O Beltrão Futebol Clube não vai mais disputar o Paranaense da Segunda Divisão. O clube já pediu a desistência junto à Federação e nem joga no próximo domingo contra o PSTC. O presidente Kinkas dispensou todos os jogadores na quarta-feira, mas dez ainda estão na casa do atleta, que fica próximo ao Arrudão. Eles não têm dinheiro para pagar a passagem de ônibus para voltar para casa, pois não receberam salário no período em que vestiram a camisa do time beltronense. O volante Wellington Letto, capitão da equipe, fala um pouco da situação. “Quando eu vim para cá, já sabia da situação financeira complicada, mas como eu estava parado em fevereiro, me obriguei a aceitar. Agora nós queremos ir embora e não tem nem o dinheiro para a passagem.”
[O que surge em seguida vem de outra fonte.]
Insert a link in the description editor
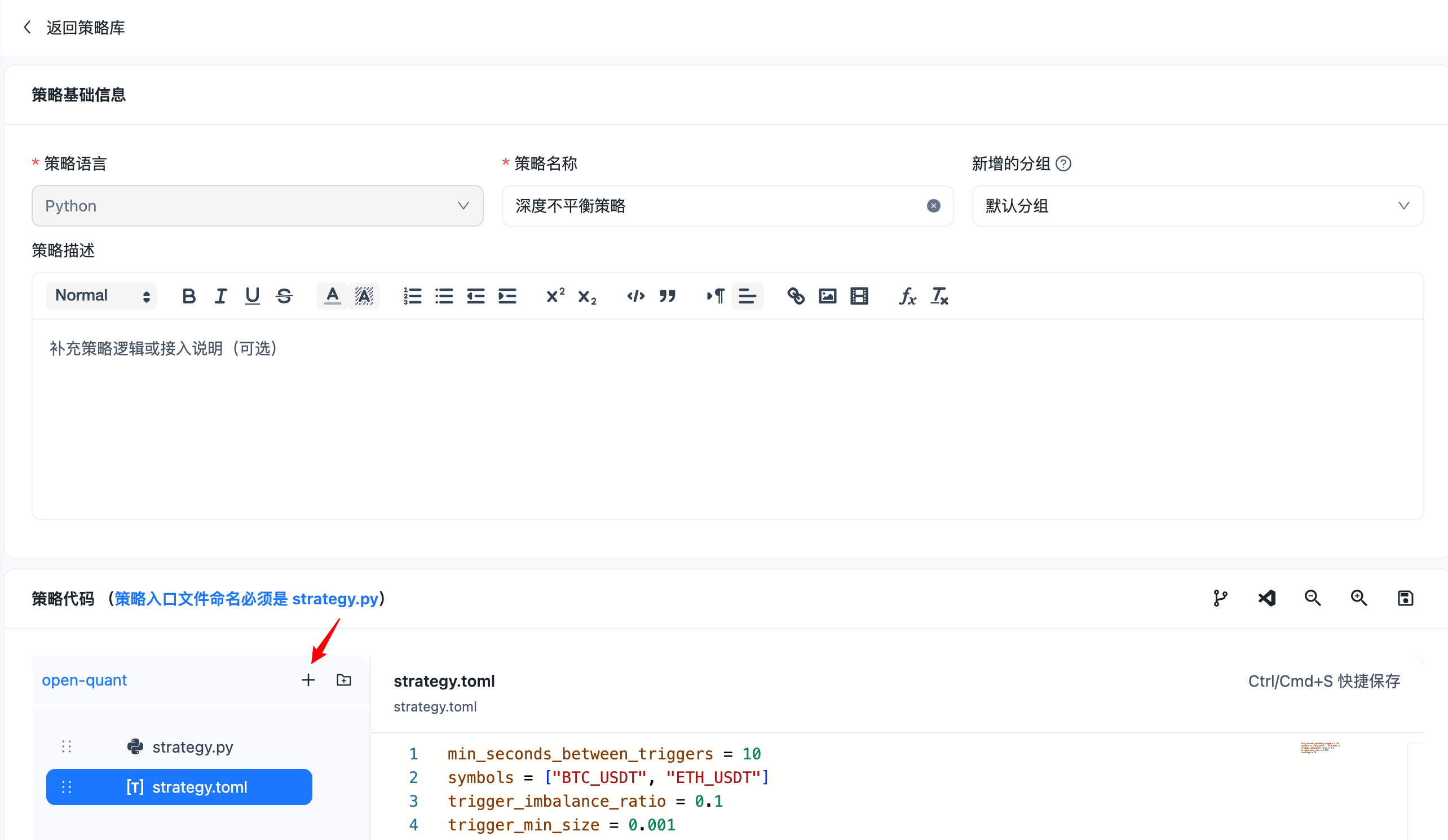Screen dimensions: 1448x840 [796, 296]
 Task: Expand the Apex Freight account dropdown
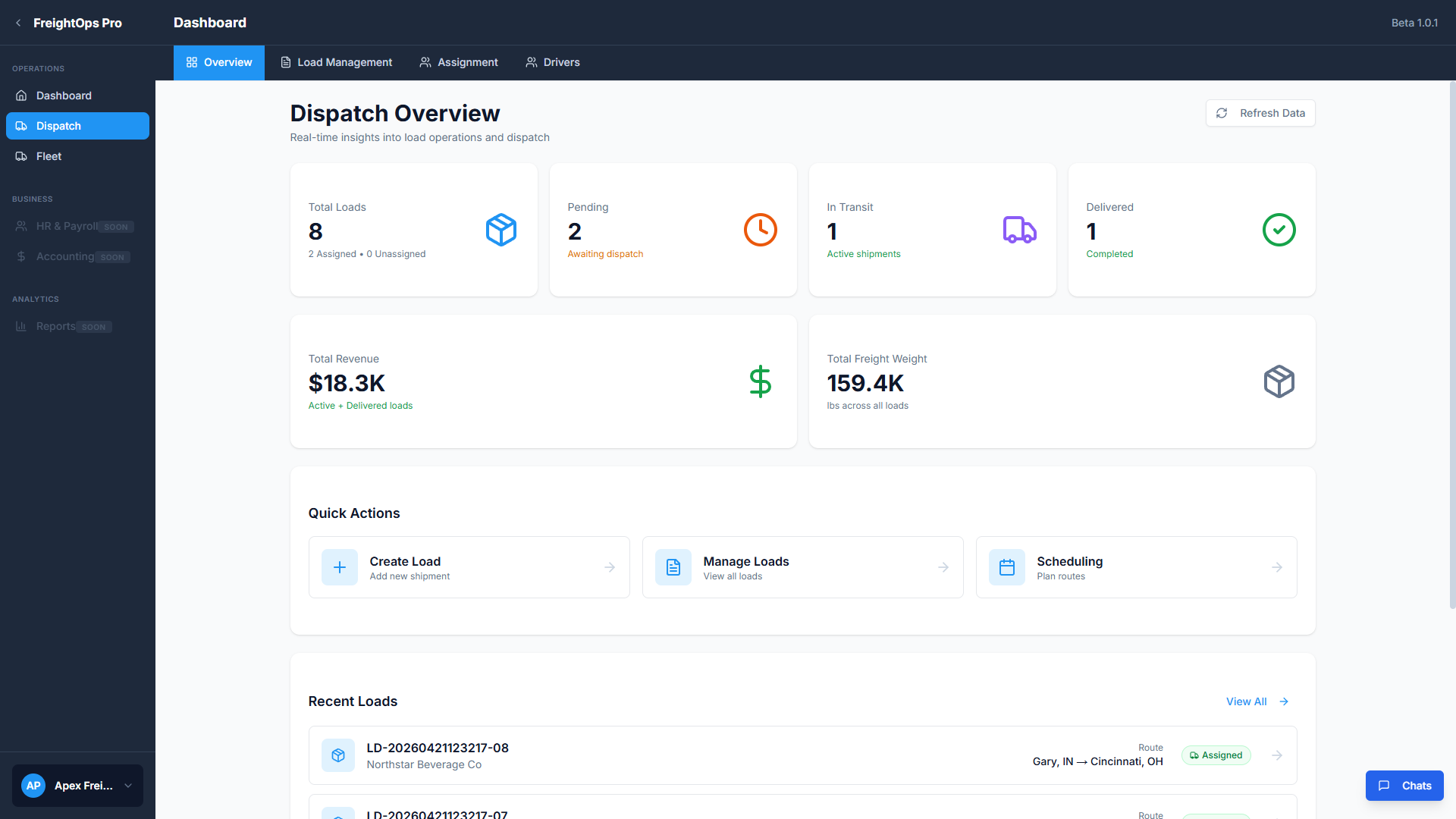click(128, 786)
Wellington Letto tem 30 anos e é natural de Manaus. Ele precisa de R$ 200 para comprar sua passagem para Goiás, onde vive com a esposa. O atleta diz que já sabia da situação complicada do clube beltronense, mas não que chegaria a esse ponto. “Quando a gente viu na primeira rodada que não ia ter documentação, eu pensei em não entrar em campo. Mas como o técnico Didi (Santiago) foi, pensei em a gente ir todo mundo junto.”

Letto diz que essa foi uma das piores experiências que teve em sua carreira profissional. “Foi bem complicado porque nosso time tinha condições, passou muito jogador bom por aqui, mas todos foram buscando novas oportunidades, foram vendo que era uma barca furada.”

O capitão da equipe beltronense fala um pouco das dificuldades encontradas na casa do atleta. “Teve época em que tinha 50 jogadores para comer aqui, todo mundo fazendo fila para almoçar. Quando tinha manteiga, não tinha pão. Às vezes o pão era velho, do dia anterior, mas era o que tinha para comer.”

Wellington Letto diz que esperava pelo menos do presidente do Beltrão Futebol Clube um “muito obrigado”. “Ele veio entregar a nossa rescisão e nem agradeceu a gente por ter vestido a camisa do Beltrão, de ter passado essas dificuldades, somos seres humanos.”

O jogador Buiú, que também está na casa do atleta esperando por uma passagem, teve uma situação ainda pior. Ele pagou para o clube entrar com o pedido de profissionalização e até agora não tem o documento na mão. Nem entrou em campo, e o time já se desmanchou. “A gente já acertou todo o dinheiro para a documentação, mas eu preciso desse documento para ir embora.”

O atacante Alicate diz que a diretoria do Beltrão poderia ter dado mais atenção aos atletas. “Teve alguns jogos com renda e o presidente poderia ter pagado alguma coisa para a gente. Não recebemos nada, nada, nada. Foi muito difícil.”

Agora o volante Wellington Letto pede para que a população beltronense ajudem ele e seus companheiros a ir embora para visitar suas famílias. “A gente gostaria que alguém nos ajudasse a voltar para casa, não temos condições e precisamos ir.”